月面基地に迫る、最悪な展開~工藤視点~
ガーベラが暴いた敵機の存在に、月面基地は大慌てで対応を迫られた。
出撃可能な駐在兵の七割が不在の最中での襲撃だ。最も頼りになりそうなガーベラは、補給を受けねばならない状態で、補給を受ける為に今は下がっている。
そんな慌ただしい月面基地日本支部司令室で、居残りを決めるくじ引きである意味大当たりを引いた工藤太一は、早鐘を打つように鼓動を速めた心臓に手を置いて各所に指示を飛ばしていた。ついでに工藤は、日本支部パイロット幹部を全員送り出してしまった事を悔やんでいた。
相談が出来る、日本支部幹部が一人もいない。いや、相談出来る人物は残っているけど、工藤的には相談したくなかった。気分的に。
指示を飛ばし終えたら、今度はこちらに向かっている日本支部幹部達に通信を入れて状況を伝える。
『残り十分ちょいで到着するが、ギリギリだな』
『しかも、誰かが残っていても最悪な状況ね』
「さらっと人を絶望させる言葉を吐くんじゃねぇよ」
好き勝手に言われた工藤はため息にならない程度に息を吐いた。
「佐藤。
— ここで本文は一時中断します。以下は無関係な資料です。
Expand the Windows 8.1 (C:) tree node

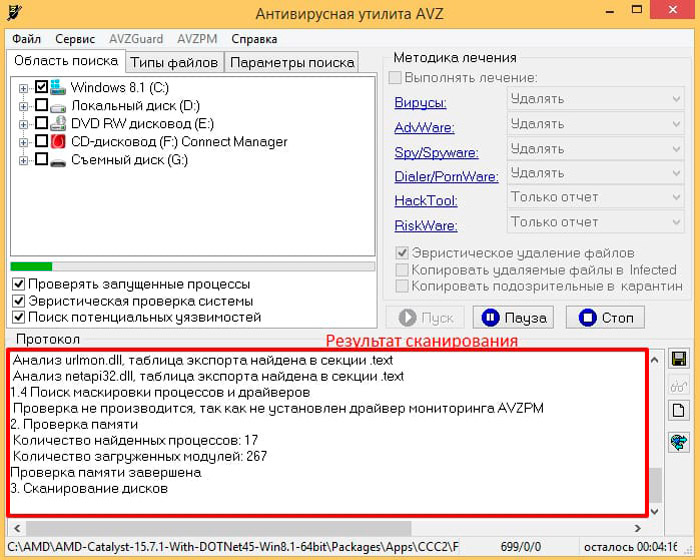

狙撃でどうにかならないか?」
『無理を言うな。どれだけ距離があると思っている? それに狙撃でどうにかなるんだったら、通信には出ないぞ』
「そーだねー……」
色んな意味で命運が尽きたかもしれない。そんな事を思った工藤は、可能な限りの悪足掻きをする事を決めた。
「他支部もいるけど、何時でも出れるようにしてくれ」
『その準備は終えている。ついでに何時でも狙撃出来るようにしておくか』
「是非ともやってくれ」
佐藤からの言葉に、工藤は何となく泣きたくなった。
それから工藤は大慌てで、ツクヨミに連絡を入れて、他支部の対応を確認して、ついでに他支部からの問い合わせにも対応した。他支部の問い合わせはガーベラに関するものだった。ガーベラは補給の為に一度下げたと告げて通信を切り、出撃中の部隊長からも同じ事を聞かれたので同様の事を教えた。
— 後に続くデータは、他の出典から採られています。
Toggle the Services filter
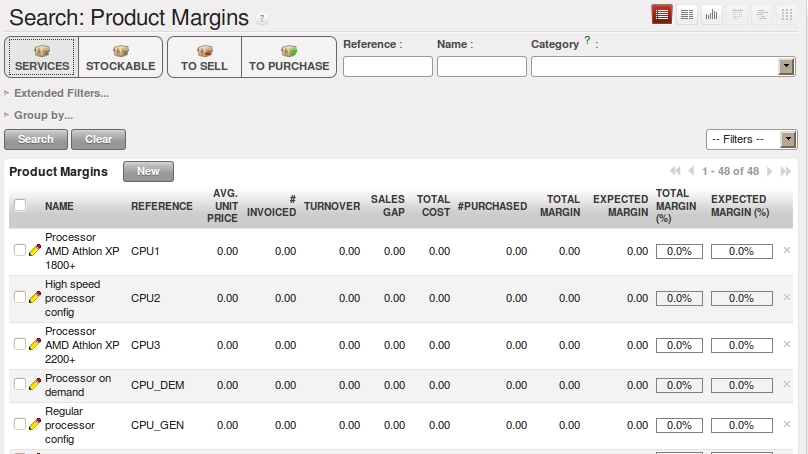click(x=42, y=57)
「あー、もうっ。どいつもこいつも、ガーベラ、ガーベラって、煩いんですのよぉっ! もうっ」
頭を掻きながら工藤は叫ぶ。
確かに、ガーベラが来てくれた事で『どうにかなりそう』と言う空気が出来た。そのまま撃墜してくれたまでは良かった。
「まさか、追加がいるとはな……」
追加で出現した敵機との距離を考えると、星崎が見つけてくれたのは、タイミングはともかく正直に言って、ありがたかった。アレ以上近づかれていたら、月面基地が誕生してから、三十数年振りの危機となる。
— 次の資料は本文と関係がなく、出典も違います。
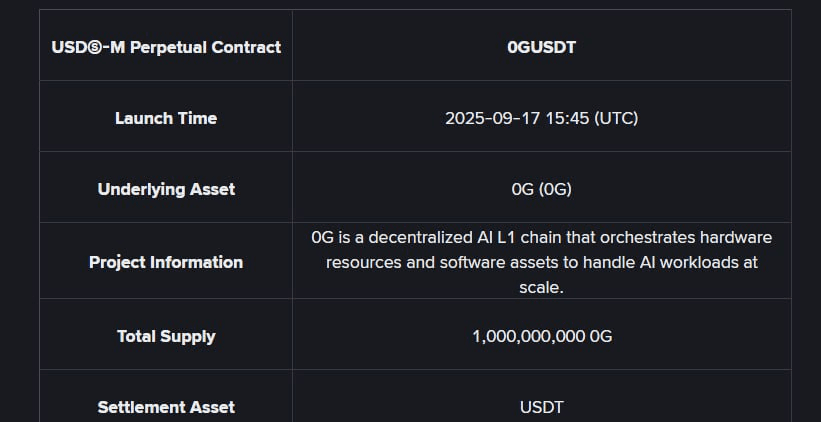
Task: Click the line starting 0G is a decentralized
Action: (x=541, y=237)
三十年以上も前に月面基地が受けた被害を考えて、現在の対応が取られている。それでも結構ギリギリなのだ。今回の襲撃でもう一度、戦闘空域との距離について議論が起きるかもしれないが、それは戦闘が終わってからの話だ。工藤が関わる事もないだろう。
予定よりも早く補給が完了したガーベラが再び出撃した。
奮戦しているが、戦況は悪い方向へ転がって行く。
どうか勝利で終わってくれと、工藤は滅多にしない神頼みをした。